Published Sep 1, 2010
RedXIII_
78 Posts
Alright, so today was my 2nd day of nursing school (so far its awesome :) ). Soon we will start "role playing" and one of the things we're going into is showing empathy. I was wondering if anyone can give me an example of empathy being used? That would be awesome and very helpful. How exactly should I go about this. I'm asking because I feel like I could mess that up (yeah i know dumb thing to mess up). The thing is, I'm sure that if I were with a real person, then this would come naturally. However, we are doing this with mannequins and I just know it wont come naturally because I cant really take a mannequin THAT serious (or another student) haha. So an example/idea would be great!
Ruger
15 Posts
Really, all empathy is, is I understand how you feel and it must be hard. So Mr. Mannequin, I understand how hard it is for you to be rubber and plastic. Trust me, you will only have one question on this for a test :) By the way, LOVE the Red XIII name - Final fantasy rocks! Email if you have any other questions! You'll be fine!
Flying ICU RN
460 Posts
I was wondering if anyone can give me an example of empathy being used?
What do you feel when you look at this turtle?
Thank you :) Yeah Final Fantasy is amazing :) I just finished reading for tomorrow, so I will will enjoy some Final Fantasy 9 before bed :) haha.
@Flying ICU RN: I feel bad for it
RedhairedNurse, BSN, RN
1,060 Posts
Therapeutic communication, ooh that was the worst part of nursing school for me.
"Tell me how you feel." You know the open ended questions to help understand how your pt feels. Never use the word 'Why' when talking to the mannequin.
Therapeutic communication, ooh that was the worst part of nursing school for me."Tell me how you feel." You know the open ended questions to help understand how your pt feels. Never use the word 'Why' when talking to the mannequin.
haha yeah I think it'll be the worst part for me as well. Thanks for the tip! :)
maxthecat
243 Posts
One tip: never say you understand how someone feels. You don't and can't, and you run the risk of shutting off all further communication if you say you do. You may have gone through the same thing, losing a limb, for example, but your experience is not necessarily the same as your patient's experience and many patients will feel insulted and that you are devaluing their unique experience if you tell them you "understand." Much better to offer them the chance to talk about their experiences to you (if they want to). (Not that I expect Mr Mannequin to be too chatty!)
Okay, so someone tells me about their experience. What would be something I would/should say?
Maybe something like, "That sounds scary (or whatever emotion) to me. How are you handling it? Is there anything I can do to help?" You mainly want to encourage them to do more talking than you, so you have a better chance of finding out what will help. Another approach would be to use the much-parodied but still useful "mirroring" technique, where they say something and you repeat it back to see if you are getting their message correct. "I hear you saying you are worried you won't be able to be as active as you used to be."
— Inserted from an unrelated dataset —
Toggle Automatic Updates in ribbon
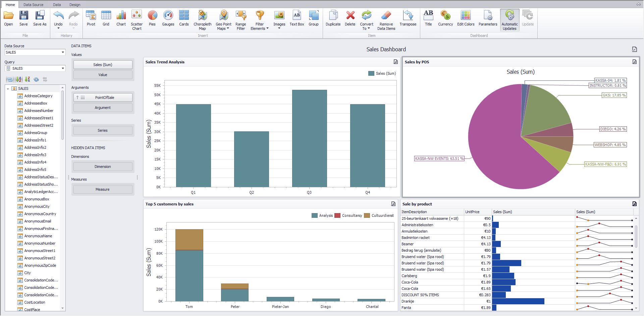 click(509, 20)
Is your mannequin going to have some sort of script, and you react to that? I've never heard of doing this kind of exercise with a mannequin--you lose all the non-verbal communication, for one thing.
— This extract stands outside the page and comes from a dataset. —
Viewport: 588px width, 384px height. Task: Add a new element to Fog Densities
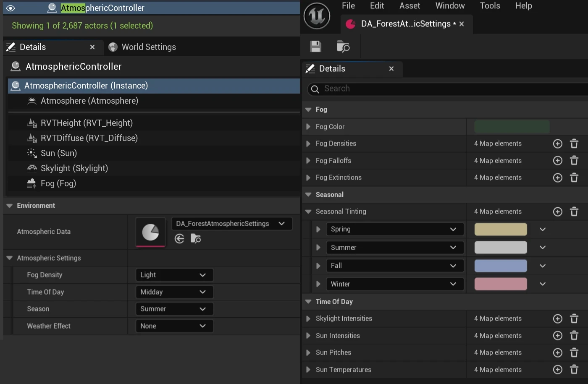tap(557, 144)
Or are they looking more for empathy as shown by keeping the patient covered for privacy, explaining what you are going to do and then moving him gently, etc?
nickos
170 Posts
I work as a tech in an ED, primarily with mental health patients, and try to acknowledge their feelings of panic, fright, sadness, fear of the unknown, etc.
I try to say things (and mean them!) like "I realize that this room can be intimidating" and asking if they have ever been to our hospital for anything similar. I ask if they would like me to explain the general routine of how their visit will be handled, etc.
I also try to use light humor (depending on the patient's response) and, when leaving the room, tell them to let me know if they need anything.
Maria Lenore,RN
The ability to co-experience and relate to the thoughts, emotions, or experience of another without them being communicated directly by the individual is empathy .Best example for this is when we say I understand how you feel..
carolmaccas66, BSN, RN
2,212 Posts
Another tip: don't say to people 'Everything will be alright'. Sometimes things DON'T turn out alright and I have seen patients and their families become very hurt and upset when situations don't turn out well. Always tell the truth within your limitations as a nurse, because people have to learn to deal with things and legally you can't lie to them (kids are a bit different).
Just let people know you are there for them if they need anything or just to talk/whinge/vent whatever; sometimes that is all you can do.